Gyp DeCarlo ist der alte Träumer, er wird verkörpert von Christopher Walken, der auch diesmal wie eine Knospe ist, die sich plötzlich für Sekunden zu unglaublicher melodramatischer Magie öffnet und entfaltet. Gyp ist der Mann, der in Jersey den Mob vertritt, mit seinen Spiel- und Kredithai-Aktivitäten, und darüber hinaus hat er ein liebevolles Auge auf ein paar Jungs aus Newark geworfen, die in ihrer kleinen Band spielen und große Erwartungen wecken.

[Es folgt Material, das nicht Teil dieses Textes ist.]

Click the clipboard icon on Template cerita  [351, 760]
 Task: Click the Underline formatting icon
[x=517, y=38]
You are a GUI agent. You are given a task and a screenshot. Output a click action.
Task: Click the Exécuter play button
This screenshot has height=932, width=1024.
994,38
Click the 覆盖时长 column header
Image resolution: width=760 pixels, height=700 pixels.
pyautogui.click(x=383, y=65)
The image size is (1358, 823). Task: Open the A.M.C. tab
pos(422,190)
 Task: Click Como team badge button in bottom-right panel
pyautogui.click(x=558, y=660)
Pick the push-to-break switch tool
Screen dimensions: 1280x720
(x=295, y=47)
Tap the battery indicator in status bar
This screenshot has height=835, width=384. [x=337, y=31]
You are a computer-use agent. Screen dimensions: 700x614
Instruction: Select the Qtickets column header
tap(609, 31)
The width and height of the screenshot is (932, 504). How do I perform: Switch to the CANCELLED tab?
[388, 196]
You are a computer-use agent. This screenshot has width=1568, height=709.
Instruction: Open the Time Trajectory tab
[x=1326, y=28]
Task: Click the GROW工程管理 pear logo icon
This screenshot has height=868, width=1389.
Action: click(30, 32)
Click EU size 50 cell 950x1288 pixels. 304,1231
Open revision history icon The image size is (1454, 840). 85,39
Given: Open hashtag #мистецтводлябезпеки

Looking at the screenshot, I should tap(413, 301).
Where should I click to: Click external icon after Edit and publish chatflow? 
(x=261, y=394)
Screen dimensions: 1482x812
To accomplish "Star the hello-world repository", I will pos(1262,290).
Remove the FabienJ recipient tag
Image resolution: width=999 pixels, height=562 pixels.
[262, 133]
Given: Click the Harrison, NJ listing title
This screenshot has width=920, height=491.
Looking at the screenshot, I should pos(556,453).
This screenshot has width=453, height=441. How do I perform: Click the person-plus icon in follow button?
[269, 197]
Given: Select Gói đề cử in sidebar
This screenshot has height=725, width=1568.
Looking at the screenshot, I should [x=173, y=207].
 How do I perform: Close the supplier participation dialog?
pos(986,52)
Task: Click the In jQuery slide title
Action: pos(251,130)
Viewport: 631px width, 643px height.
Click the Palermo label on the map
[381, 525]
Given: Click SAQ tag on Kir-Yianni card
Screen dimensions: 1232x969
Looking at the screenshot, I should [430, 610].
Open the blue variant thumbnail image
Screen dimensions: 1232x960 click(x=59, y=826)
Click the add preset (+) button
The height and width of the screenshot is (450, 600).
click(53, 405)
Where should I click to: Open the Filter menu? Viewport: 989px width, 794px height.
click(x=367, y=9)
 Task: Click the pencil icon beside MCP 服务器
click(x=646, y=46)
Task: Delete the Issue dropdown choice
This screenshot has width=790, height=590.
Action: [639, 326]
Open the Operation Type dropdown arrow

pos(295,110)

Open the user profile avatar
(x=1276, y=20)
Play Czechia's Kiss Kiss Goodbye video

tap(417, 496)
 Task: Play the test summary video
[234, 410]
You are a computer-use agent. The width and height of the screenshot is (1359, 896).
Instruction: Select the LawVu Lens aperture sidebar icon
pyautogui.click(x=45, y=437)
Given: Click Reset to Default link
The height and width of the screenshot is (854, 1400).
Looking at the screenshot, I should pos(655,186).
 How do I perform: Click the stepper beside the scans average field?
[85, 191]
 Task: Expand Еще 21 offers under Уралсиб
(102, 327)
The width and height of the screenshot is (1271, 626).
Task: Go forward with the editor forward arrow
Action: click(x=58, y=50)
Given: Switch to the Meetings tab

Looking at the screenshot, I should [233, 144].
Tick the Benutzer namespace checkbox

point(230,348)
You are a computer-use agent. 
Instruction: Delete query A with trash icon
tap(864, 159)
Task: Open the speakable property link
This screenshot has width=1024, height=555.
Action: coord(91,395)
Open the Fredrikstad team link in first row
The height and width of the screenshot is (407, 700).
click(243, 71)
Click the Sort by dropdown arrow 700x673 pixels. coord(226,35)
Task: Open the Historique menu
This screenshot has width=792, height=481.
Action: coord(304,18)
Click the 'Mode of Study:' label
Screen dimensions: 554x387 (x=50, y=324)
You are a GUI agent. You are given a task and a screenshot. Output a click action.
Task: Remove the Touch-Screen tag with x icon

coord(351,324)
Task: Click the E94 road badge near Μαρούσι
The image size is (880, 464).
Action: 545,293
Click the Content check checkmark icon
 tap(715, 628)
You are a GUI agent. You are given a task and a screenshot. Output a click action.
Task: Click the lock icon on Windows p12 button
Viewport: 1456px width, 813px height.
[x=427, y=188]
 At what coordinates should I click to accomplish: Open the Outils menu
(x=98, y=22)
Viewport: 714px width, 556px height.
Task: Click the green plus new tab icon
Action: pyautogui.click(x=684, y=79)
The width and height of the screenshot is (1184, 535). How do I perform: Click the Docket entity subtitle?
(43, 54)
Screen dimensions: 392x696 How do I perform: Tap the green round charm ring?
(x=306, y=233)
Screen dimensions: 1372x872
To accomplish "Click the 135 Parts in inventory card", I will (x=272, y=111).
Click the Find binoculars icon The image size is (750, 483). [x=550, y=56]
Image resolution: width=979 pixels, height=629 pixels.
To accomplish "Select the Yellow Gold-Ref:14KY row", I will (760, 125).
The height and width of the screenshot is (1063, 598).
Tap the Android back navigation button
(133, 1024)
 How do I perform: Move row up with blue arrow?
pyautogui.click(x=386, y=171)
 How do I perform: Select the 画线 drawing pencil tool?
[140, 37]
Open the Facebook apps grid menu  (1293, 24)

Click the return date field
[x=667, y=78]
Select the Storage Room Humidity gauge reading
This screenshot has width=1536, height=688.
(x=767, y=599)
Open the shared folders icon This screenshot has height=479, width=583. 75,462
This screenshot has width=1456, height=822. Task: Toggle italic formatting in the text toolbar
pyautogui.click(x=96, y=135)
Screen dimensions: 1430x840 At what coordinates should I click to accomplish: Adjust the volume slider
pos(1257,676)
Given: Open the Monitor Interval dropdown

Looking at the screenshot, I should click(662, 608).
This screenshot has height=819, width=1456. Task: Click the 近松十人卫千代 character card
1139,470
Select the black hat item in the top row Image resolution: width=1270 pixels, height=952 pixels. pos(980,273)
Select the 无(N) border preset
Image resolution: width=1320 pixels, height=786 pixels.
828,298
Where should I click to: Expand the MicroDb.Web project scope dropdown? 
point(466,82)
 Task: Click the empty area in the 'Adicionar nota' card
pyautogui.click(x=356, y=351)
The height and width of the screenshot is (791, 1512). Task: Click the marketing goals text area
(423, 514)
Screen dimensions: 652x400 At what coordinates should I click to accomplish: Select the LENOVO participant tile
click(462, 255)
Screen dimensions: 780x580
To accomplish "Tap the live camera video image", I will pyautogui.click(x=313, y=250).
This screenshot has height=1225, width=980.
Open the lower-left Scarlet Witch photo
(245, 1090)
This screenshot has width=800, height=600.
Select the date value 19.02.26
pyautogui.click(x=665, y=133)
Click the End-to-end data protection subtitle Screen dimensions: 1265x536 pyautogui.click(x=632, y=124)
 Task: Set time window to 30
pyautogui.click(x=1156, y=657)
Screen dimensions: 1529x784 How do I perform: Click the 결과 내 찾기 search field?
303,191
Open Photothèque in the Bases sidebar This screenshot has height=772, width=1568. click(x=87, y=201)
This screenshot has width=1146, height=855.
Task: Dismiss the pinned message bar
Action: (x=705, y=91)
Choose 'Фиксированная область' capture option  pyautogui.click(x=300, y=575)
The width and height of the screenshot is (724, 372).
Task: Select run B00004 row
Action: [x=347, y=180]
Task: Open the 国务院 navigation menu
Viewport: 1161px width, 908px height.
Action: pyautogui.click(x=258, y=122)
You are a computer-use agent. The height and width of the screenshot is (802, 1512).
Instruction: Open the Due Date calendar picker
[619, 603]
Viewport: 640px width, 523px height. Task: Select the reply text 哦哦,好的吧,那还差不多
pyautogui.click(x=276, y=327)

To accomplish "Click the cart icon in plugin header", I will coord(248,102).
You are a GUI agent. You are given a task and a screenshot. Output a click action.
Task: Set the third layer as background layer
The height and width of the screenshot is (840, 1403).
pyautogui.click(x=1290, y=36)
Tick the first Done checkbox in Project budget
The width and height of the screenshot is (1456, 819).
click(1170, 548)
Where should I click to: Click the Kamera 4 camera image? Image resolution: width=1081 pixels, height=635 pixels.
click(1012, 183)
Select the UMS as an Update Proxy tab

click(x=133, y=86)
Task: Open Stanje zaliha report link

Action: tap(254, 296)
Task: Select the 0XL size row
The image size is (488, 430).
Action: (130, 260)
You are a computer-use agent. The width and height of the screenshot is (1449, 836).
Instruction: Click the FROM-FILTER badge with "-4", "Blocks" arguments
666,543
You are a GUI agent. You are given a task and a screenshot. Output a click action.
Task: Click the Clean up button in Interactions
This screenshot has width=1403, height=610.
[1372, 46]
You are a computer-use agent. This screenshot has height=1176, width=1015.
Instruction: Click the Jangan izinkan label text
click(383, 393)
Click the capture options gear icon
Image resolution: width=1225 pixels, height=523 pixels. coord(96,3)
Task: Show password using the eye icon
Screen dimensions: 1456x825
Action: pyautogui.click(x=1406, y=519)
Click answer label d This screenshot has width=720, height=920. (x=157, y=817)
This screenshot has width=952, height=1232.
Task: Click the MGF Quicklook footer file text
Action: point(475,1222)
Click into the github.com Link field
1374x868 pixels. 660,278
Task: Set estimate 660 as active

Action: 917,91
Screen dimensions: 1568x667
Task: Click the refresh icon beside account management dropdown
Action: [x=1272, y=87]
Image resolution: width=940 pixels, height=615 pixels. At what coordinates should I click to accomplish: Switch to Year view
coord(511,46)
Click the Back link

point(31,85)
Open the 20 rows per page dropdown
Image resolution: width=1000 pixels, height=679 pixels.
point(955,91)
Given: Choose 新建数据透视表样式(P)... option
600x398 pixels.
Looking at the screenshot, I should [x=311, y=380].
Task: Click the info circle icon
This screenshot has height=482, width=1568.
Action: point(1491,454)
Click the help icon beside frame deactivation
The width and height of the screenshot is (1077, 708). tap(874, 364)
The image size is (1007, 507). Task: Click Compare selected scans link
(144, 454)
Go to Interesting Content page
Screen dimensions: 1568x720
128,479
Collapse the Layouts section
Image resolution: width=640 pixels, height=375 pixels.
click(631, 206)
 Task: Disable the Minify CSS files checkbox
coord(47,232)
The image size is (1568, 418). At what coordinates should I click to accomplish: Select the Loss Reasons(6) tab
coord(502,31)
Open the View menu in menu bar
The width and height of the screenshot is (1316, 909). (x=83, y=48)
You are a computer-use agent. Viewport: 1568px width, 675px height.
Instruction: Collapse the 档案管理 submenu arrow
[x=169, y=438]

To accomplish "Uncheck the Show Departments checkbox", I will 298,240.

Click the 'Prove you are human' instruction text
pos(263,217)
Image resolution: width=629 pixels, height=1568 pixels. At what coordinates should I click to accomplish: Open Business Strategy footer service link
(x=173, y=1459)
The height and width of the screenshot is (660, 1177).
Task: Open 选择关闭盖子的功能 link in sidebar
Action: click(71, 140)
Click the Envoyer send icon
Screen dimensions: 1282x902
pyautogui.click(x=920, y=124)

Vor allem Frankie Castelluccio, mit seinen sechzehn Jahren, den Gyp besonders behütet und protegiert und liebt - wenn er "My Mother's Eyes", singt, fängt Gyp zu weinen an. Wenn du irgendein Problem hast, erklärt Gyp Frankie, komm zu mir, ich werd' das in Ordnung bringen. Frankie ist der Sohn eines Barbiers, der im Laden seines Vaters arbeitet und dem Gyp sich tatsächlich eines Tages anvertraute: Frankie sollte ihn rasieren. Aber dann knallte die Tür zu und . . . What's a little blood between friends!

Immer wieder ins Gefängnis

"Jersey Boys" ist die Verfilmung des erfolgreichen Musicals von Marshall Brickman - einst ein regelmäßiger Drehbuchmitarbeiter von Woody Allen, "Stadtneurotiker", "Manhattan" - und Rick Elice. Drei der Broadway-Viererbande sind in den Film übernommen worden und singen die Seasons-Hits. Es ist ein schwereloses Hin und Her in der ersten Hälfte des Films, ständig werden, im Amerika der Fünfziger, Grenzen ignoriert und überschritten. Bei einem Auftritt in einem Club holen die Freunde den jungen Frankie, der noch nicht zur Band gehört, aus dem Saal auf die Bühne, weil der wirklich gut singen kann, und der trägt "I can't give you anything but love . . ." vor.

Immer wieder gehen die Jungs ins Gefängnis, für ein halbes Jahr, wenn sie bei einem wirklich blödsinnigen Safeknacker-Job geschnappt werden und wenn sie wieder draußen sind, geht die Show eben weiter. Auch die Erzähler der Geschichte wechseln einander ab, sie drängeln sich mit ihrem "Mir könnt ihr glauben" vor die Kamera und buhlen um unsere Aufmerksamkeit.